I remember we talked about using the circadian clock to provide a reference cycle for percepts. It does make sense that the foreground percepts are much more likely at particular times of day than others. Its unclear to me how RL would learn this… This may be back to a question of representation…

### Representation

While the core algorithms are fairly clear, I still don’t have a very good sense of how variables are represented. For example, maybe a more compact representation that could reduce the state space and maintain the number of percepts is possible.

There is also the issue of the fact that clusters (once the max has been reached) shift their values as they continue to integrate new sensory information. They don’t always represent the same thing, and its possible they shift a lot in content over time. How would this effect RL when each “state” could actually be changing over time?

I’m unclear on how policies are actually represented. It seems to make sense that the transition function and action selection would be stochastic, so learning would be manifest in the changes of probabilities from one state to another. What are the bounds of this table though? The probability that state B follows state A would be a really big table.

### Exploration vs Exploitation

Knowledge is always exploited during perception, mind-wandering and dreaming. Mind-wandering and dreaming could be “exploration”, where less likely probabilities are used in the prediction.

This could be controlled by habituation, such that maximal habituation causes actions to be selected based on their inverse probability?

What is the purpose of exploration when the maximal reward will always be the closest prediction for the next time-step? There is no location of the environment that has the potential to provide some hidden greater reward.

There is this thought of dreaming as memory consolidation. This would be manifest in pruning. How could exploration in RL result in pruning? (Could the exploration process be used to feed a possible “chunking” of the state-space as described earlier?)

For “exploration” to be useful, a reward must be given, but dreaming and mind-wandering are driven in the absence of external sensory information, and thus no reward is possible. Could expected reward come into play here?
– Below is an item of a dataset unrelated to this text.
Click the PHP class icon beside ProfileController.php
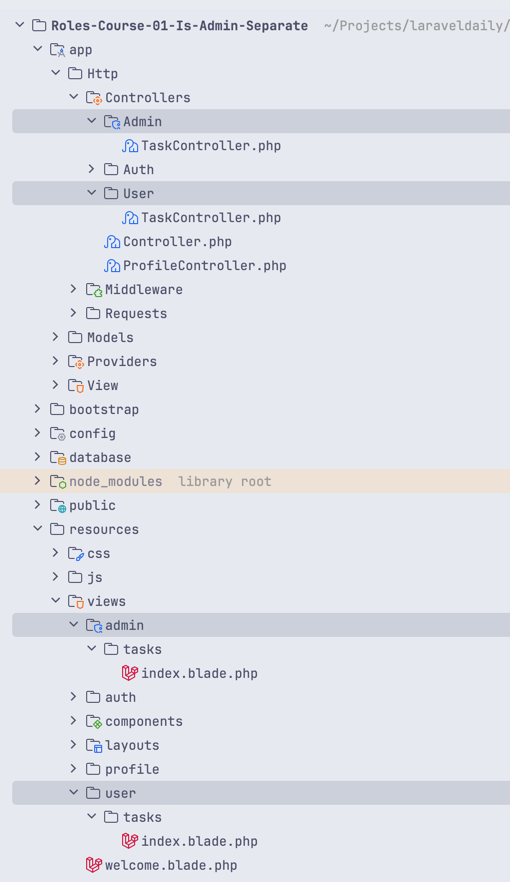The width and height of the screenshot is (510, 882). coord(112,266)
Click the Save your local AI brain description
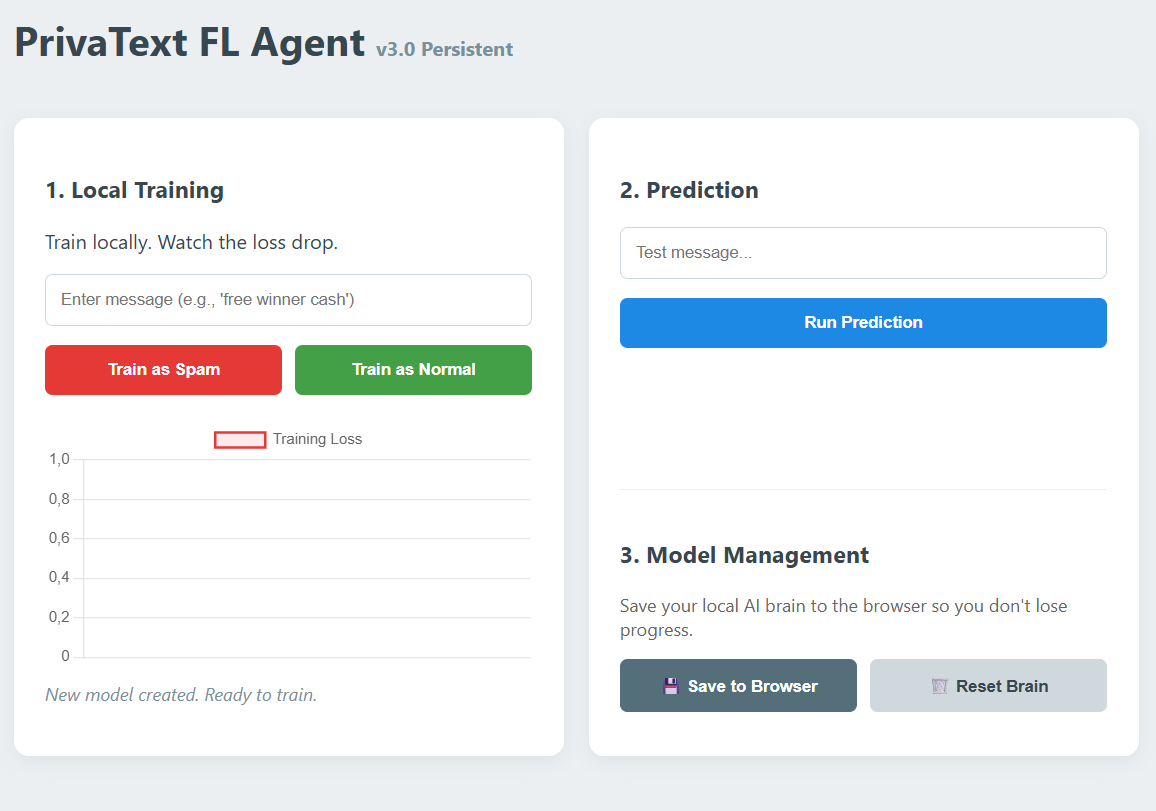The height and width of the screenshot is (811, 1156). tap(843, 618)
Why would dreams be the selection of less likely actions? This would contribute to “bizareness” but in terms of theory dreams should be the same prediction as perception, always the most likely next state, its only the lack of external perception that leads dreams and mind-wandering to diverge from reality.

### Sketch of RL

I think DM3 should be model-free and myopic (no discount for future reward), and so it would be running on a non-discounted infinite horizon. Learning with Monte Carlo?

** S** The state space encodes all possible combinations of percepts (whose number is fixed once a max has been reading. Note this is not quite true because the we don’t stop adding percepts in the middle of segmenting a frame, so the max number of percepts is not exactly known in advance.

**The action space resembles the state space. It’s still all the possible combinations of all known percepts. An action is the selection of percepts (priming) that are expected next. There is no difference between S′ and A in this case, as actions have known effects.**

*A***This is unclear, but should be stochastic.**

*T***The distance between A and S, such that if S=A then the reward is maximal, if S is the opposite of A, then the reward is negative.**

*R*It seems that lots of the equations can be highly simplified for this context, though I’m not sure how it all fits together.